Grammar schools send more ethnic minority students to Cambridge than all comprehensives combined

The Telegraph is reporting that grammar schools are sending more black and minority ethnic (BME) students to Cambridge University than all the other state schools in the country combined, a new analysis reveals.

Children from the most disadvantaged 20 per cent of households are more than twice as likely to get a place at Oxford or Cambridge if they live in an area with grammar schools, according to the report.

The paper, published by the Higher Education Policy Institute (Hepi), examines  the impact of selective schooling on state educated pupils’ progression to top universities. 

Iain Mansfield, a former senior civil servant who wrote the report, said the figures are a “shocking indictment” on the country’s 1,849 comprehensive schools. 
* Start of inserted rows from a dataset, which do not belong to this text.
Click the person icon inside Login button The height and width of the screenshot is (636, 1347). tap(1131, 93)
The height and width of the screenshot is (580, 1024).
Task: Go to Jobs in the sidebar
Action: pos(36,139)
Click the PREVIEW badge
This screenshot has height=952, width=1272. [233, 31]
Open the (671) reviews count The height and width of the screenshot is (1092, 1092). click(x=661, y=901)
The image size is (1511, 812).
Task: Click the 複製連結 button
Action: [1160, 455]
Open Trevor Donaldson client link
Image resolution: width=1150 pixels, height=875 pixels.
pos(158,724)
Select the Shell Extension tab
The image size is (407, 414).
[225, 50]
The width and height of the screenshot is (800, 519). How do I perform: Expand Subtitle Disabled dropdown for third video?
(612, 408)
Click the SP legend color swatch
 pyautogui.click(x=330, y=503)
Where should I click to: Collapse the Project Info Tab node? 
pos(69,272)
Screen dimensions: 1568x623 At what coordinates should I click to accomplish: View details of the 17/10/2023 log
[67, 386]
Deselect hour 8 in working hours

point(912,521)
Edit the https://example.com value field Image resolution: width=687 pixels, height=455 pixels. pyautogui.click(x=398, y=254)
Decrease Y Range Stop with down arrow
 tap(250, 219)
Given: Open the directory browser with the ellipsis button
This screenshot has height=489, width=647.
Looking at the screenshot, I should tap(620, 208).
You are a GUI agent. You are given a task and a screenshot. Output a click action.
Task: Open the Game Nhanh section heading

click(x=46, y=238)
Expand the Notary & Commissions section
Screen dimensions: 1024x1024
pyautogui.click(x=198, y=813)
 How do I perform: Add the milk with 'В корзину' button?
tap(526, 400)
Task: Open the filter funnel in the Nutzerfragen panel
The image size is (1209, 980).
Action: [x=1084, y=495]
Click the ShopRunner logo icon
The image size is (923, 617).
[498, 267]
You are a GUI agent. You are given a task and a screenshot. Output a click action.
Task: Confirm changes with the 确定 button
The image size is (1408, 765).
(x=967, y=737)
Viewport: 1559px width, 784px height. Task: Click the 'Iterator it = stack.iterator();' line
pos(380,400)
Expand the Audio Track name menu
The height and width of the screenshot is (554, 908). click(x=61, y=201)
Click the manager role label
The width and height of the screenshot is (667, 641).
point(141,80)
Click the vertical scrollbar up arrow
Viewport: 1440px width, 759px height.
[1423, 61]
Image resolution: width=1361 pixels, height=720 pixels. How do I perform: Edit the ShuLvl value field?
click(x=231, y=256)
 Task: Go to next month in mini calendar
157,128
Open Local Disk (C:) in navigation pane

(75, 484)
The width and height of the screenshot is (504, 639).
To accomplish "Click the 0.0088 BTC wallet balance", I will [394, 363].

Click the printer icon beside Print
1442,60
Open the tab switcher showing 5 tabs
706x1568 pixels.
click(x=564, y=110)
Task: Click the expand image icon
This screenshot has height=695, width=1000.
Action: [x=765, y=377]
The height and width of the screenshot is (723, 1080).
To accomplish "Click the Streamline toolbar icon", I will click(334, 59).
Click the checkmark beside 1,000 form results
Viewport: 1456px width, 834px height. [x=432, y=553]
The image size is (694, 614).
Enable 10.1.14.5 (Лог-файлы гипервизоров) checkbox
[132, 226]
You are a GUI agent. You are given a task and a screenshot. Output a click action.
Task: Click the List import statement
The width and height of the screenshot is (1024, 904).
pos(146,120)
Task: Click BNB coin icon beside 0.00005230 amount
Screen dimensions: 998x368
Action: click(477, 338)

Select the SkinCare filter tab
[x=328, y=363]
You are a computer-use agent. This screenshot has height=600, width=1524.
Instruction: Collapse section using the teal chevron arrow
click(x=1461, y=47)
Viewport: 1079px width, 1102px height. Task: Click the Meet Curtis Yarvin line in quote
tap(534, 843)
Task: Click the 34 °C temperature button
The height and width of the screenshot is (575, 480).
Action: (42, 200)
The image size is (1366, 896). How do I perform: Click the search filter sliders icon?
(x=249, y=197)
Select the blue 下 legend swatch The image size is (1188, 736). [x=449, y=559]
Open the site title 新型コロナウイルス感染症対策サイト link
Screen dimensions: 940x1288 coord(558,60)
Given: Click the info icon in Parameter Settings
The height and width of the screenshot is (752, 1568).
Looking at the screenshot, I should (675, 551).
The report analysed the background of Cambridge students who took up places at the university in the past three years and found that grammars sent 486 students to Cambridge  over the three years, compared to 362 from comprehensives.

“Astonishingly, 163 grammar schools sent over 30 per cent more BME entrants to Cambridge  than the nearly 2,000 non-selective schools combined,” it says.

A report published last year by the campaign group Comprehensive Future claimed that just 4.5 per cent of grammar school places went to FSM children.

But the Hepi paper says that using the FSM measure obscures large differences within the remaining 85 per cent of the population. In fact, Mr Mansfield argues that grammar schools have a “socially diverse range of pupils”, with 45 per cent coming from families with income levels below the median income for families with children”.

“My report shows that, for many disadvantaged children, selective education makes a vital contribution to social mobility.”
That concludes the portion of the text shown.